Material supplied:
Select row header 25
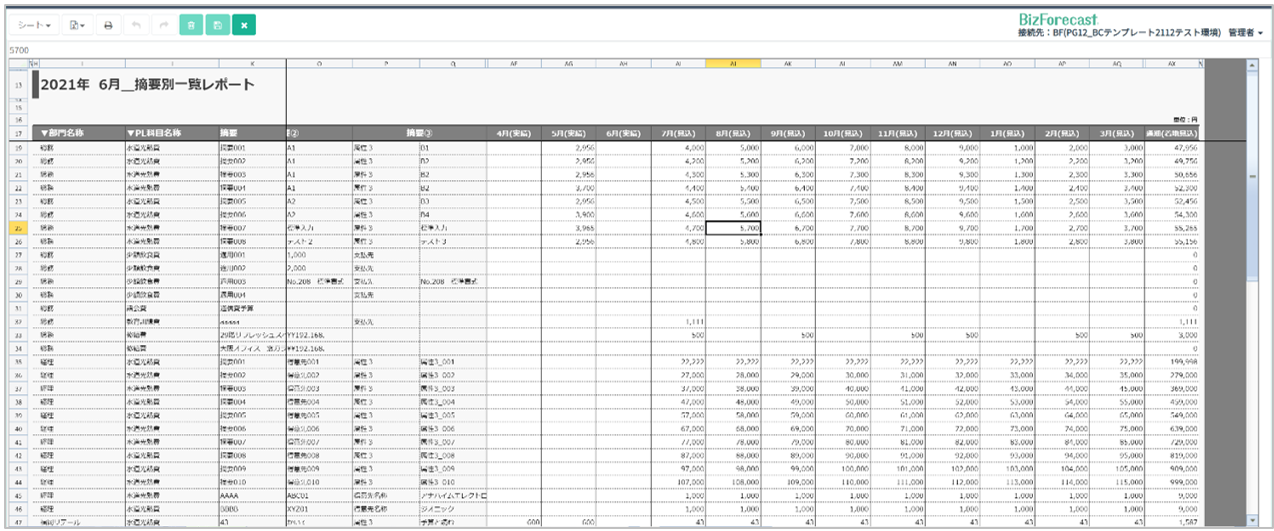click(x=18, y=228)
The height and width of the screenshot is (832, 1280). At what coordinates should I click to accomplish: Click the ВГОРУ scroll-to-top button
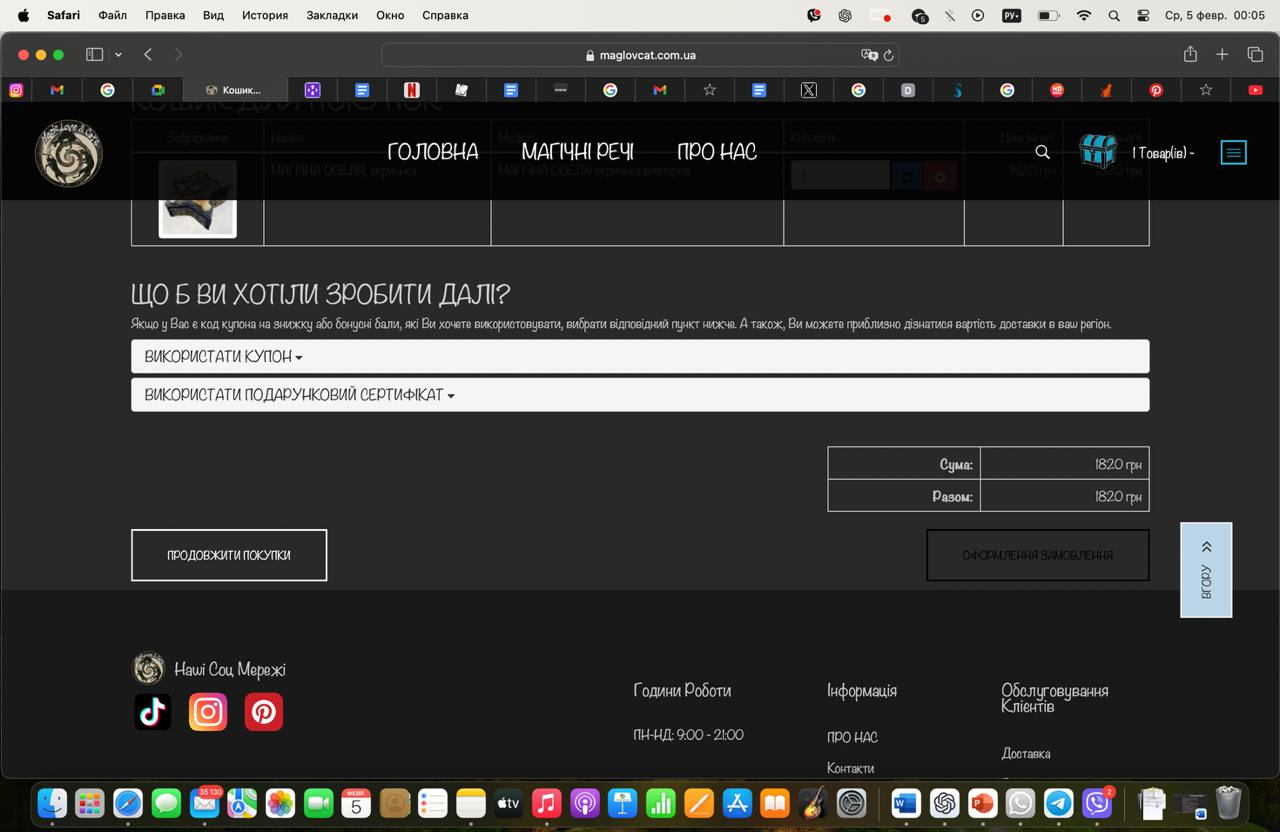1206,570
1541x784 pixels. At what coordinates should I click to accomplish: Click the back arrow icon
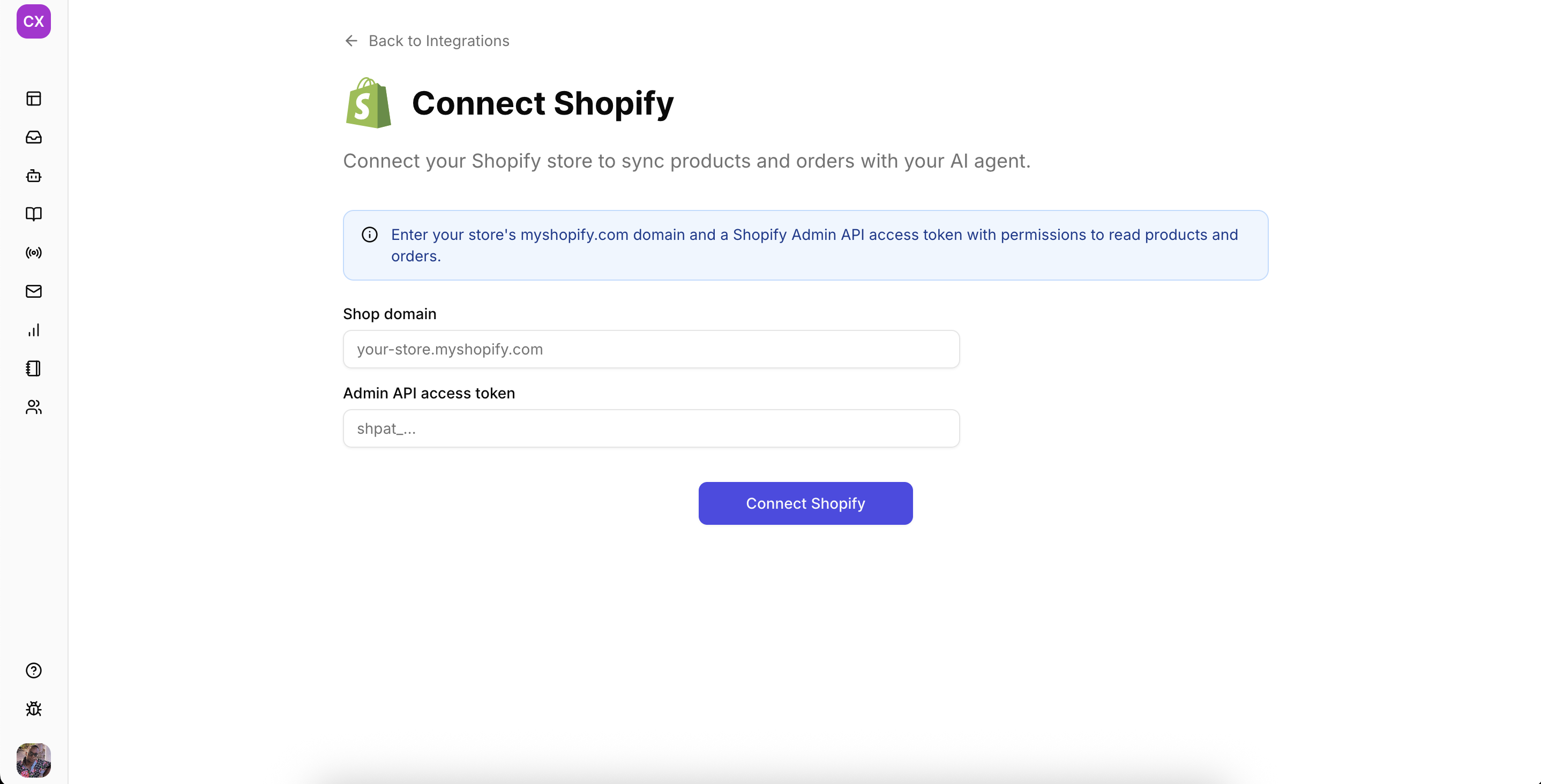[x=350, y=41]
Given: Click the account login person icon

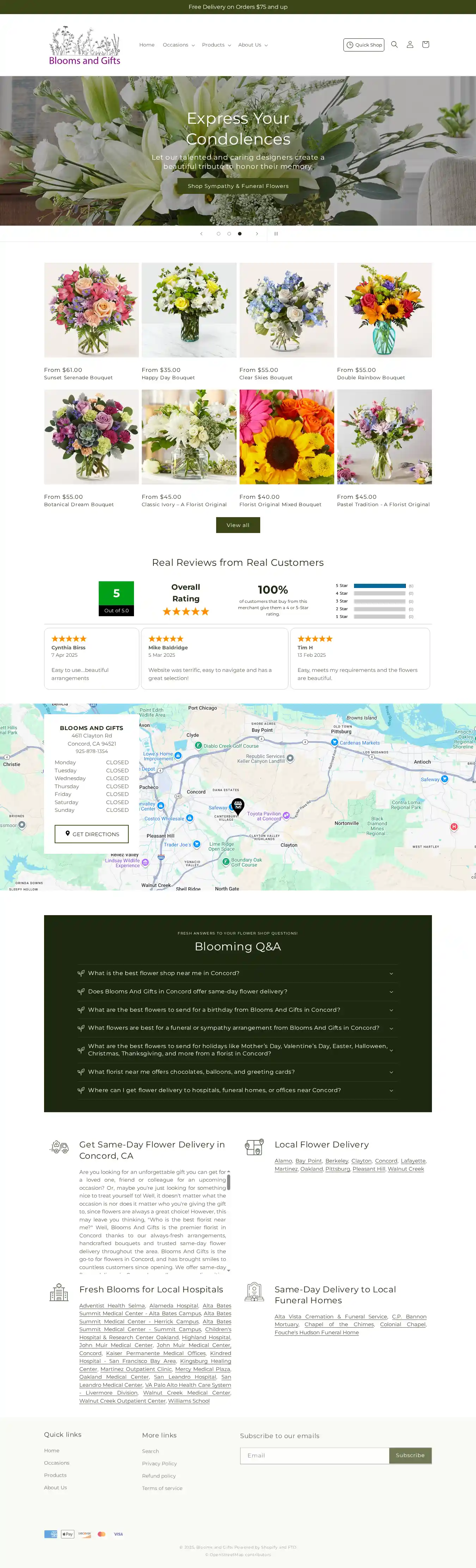Looking at the screenshot, I should click(410, 44).
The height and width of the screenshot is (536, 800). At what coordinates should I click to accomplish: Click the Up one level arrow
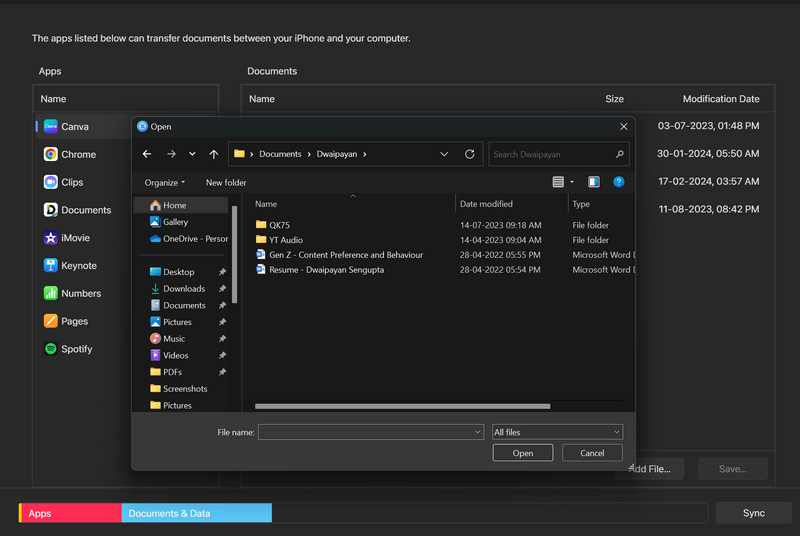pos(214,154)
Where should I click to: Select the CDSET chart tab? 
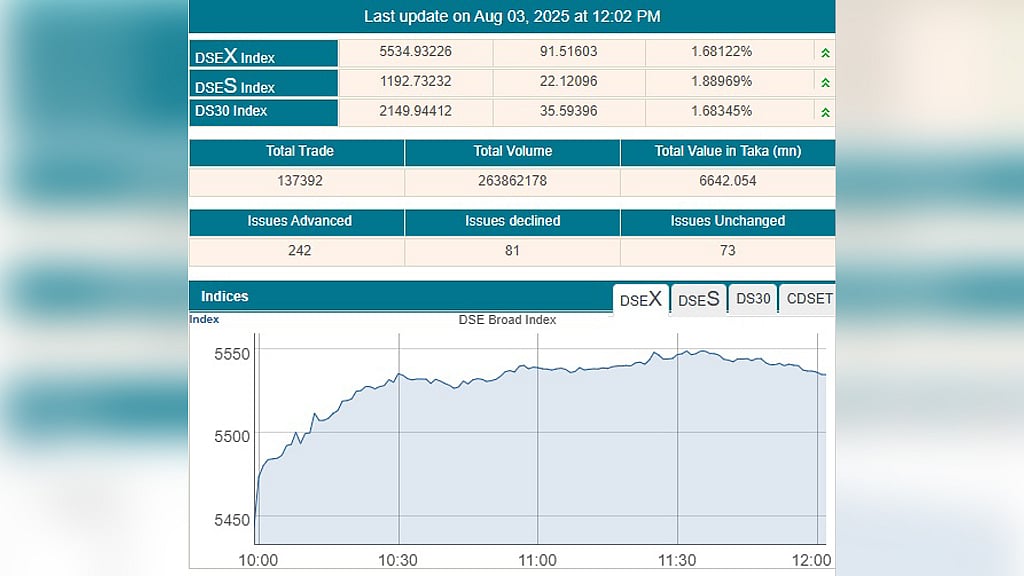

Task prompt: Could you transcribe exactly the lines from the one with "1541x784 pixels. At" through the end of the data, both ends included, and nothing else, skipping the pictures?

Your solution:
1541x784 pixels. At what coordinates should I click to accomplish: Click the back arrow icon
[x=350, y=41]
Given: Click the account login person icon

Looking at the screenshot, I should click(410, 44).
The height and width of the screenshot is (536, 800). At what coordinates should I click to accomplish: Click the Up one level arrow
pos(214,154)
Where should I click to: Select the CDSET chart tab? 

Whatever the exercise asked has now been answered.